In summary, here we report hyperdontia as a new feature of 22q11.2 microdeletion syndrome. This syndrome was diagnosed in a patient who had a deceased monozygotic twin affected with a different heart defect, which corresponds to a phenotypic discordance never reported in the literature. Moreover, we reinforce that physicians should pay attention to the resemblances between 22q11.2 microduplication and deletion syndromes, in order to avoid misdiagnosis. Therefore, these two syndromes should be considered in the presence of a patient with a dysmorphic face associated with CHD, thymic hypoplasia, developmental delay, and other malformations. Patients with triplication of 22q11.2 region are extremely rare and case 2 presented an aggravated phenotype in contrast to the previously reported, which has a milder phenotype. Both triplication cases fit within the 22q11.2 duplication spectrum. Some factors may contribute to their phenotypic variability, such as differences in genetic background, different genetic dosages, abnormalities in the parent of origin or imprinted chromosomal material (e.g., uniparental disomy). Finally, we suggest that duplications and triplications could be underdiagnosed, particularly if evaluated by FISH in metaphase spreads. Molecular tests, like MLPA or array-CGH, could be more adequate.
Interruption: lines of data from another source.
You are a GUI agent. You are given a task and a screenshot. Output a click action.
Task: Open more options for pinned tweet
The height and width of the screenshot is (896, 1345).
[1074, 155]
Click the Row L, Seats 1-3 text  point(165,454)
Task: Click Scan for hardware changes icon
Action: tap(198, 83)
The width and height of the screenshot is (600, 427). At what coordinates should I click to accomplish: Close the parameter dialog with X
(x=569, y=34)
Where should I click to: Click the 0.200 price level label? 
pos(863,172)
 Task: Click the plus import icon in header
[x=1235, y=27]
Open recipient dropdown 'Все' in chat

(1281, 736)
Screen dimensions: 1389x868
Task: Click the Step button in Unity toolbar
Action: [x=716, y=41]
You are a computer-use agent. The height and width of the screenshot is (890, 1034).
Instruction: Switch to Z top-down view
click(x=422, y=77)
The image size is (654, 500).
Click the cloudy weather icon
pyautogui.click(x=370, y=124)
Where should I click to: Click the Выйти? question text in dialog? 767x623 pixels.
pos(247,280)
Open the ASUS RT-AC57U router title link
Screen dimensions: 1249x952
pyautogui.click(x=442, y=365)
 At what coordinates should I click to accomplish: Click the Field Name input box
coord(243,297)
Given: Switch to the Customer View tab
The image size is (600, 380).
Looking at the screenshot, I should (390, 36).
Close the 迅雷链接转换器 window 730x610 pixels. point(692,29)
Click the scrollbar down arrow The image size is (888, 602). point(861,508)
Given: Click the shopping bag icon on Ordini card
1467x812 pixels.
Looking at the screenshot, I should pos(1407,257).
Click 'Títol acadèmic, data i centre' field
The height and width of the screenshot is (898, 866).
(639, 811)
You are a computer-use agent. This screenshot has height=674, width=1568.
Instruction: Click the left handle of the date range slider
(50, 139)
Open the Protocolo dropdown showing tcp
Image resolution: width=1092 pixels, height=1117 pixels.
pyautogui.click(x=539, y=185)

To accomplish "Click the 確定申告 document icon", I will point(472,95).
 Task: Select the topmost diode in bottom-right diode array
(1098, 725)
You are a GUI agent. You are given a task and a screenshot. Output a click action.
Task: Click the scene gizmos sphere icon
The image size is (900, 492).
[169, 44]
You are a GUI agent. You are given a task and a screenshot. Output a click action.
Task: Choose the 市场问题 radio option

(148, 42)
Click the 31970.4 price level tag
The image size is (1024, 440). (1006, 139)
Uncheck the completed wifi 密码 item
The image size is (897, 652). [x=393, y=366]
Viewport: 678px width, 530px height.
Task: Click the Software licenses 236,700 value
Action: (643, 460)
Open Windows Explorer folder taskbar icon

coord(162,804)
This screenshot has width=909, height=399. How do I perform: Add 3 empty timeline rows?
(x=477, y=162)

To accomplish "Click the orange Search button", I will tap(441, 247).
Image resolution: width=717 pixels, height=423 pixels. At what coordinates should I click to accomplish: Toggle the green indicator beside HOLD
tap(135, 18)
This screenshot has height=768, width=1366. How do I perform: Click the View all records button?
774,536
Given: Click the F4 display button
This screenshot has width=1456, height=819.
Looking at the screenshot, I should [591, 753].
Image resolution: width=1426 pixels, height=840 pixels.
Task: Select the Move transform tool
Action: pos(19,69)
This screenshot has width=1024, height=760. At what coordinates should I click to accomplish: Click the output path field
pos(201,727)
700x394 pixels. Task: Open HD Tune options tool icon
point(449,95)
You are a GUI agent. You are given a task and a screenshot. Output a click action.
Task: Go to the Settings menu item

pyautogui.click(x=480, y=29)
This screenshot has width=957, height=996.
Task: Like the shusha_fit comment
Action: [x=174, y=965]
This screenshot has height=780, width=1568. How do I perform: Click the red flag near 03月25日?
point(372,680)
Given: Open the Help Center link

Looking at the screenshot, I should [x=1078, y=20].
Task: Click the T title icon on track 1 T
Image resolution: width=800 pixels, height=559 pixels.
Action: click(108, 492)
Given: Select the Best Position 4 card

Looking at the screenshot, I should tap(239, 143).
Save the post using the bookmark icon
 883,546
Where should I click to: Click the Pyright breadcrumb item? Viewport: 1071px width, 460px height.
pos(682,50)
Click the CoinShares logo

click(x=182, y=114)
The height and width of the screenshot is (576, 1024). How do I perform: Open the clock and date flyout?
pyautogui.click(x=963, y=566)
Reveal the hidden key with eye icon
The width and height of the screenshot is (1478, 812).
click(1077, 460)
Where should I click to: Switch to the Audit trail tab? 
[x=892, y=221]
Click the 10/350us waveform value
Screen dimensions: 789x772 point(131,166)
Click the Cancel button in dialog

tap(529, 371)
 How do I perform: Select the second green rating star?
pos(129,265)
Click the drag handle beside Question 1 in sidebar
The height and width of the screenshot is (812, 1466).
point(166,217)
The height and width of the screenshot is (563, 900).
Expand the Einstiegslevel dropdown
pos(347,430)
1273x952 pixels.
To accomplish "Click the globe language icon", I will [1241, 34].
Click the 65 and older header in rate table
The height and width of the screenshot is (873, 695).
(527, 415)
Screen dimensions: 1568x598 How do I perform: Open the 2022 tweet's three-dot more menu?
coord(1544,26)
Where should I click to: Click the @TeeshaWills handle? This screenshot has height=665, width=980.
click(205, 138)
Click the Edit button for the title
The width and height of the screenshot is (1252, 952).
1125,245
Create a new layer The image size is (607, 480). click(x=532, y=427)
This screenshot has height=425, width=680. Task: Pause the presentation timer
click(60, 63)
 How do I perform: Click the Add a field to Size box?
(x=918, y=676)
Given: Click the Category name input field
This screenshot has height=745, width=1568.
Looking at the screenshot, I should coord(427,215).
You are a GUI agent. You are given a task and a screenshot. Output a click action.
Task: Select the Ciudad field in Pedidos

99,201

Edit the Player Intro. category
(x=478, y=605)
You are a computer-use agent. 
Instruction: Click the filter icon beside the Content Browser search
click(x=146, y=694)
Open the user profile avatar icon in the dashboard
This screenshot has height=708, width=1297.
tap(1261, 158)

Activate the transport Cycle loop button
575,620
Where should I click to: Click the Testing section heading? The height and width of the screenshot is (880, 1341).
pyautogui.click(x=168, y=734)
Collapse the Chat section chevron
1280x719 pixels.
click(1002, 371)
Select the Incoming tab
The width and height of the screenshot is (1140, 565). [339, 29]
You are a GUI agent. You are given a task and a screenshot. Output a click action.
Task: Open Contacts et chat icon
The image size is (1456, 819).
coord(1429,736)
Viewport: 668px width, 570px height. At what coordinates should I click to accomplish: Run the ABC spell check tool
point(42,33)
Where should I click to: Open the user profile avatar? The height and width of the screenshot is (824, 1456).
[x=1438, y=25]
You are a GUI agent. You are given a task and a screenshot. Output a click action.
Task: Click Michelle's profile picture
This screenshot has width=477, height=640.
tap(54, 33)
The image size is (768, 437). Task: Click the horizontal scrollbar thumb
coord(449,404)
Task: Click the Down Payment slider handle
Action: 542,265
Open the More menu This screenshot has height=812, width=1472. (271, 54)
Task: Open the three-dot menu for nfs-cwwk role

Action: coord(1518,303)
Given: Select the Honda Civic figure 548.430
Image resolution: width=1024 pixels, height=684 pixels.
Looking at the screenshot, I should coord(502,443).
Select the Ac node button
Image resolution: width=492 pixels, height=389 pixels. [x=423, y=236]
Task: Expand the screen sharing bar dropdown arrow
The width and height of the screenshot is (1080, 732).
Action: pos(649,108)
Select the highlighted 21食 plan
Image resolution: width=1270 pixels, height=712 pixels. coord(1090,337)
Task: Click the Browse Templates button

This work was approved by the Health Ethics Committee from the Hospital of Divino Espírito Santo of Ponta Delgada, EPE. Written informed consent for the patients’ inclusion in the study was obtained from themselves and their parents. Patient 1 gave informed consent to publish her clinical information and photos. Patient 2 authorized the publication of her clinical data, however she did not allow physicians to publish her photos. The copies of the written consents are available for review by the Editor of this Journal.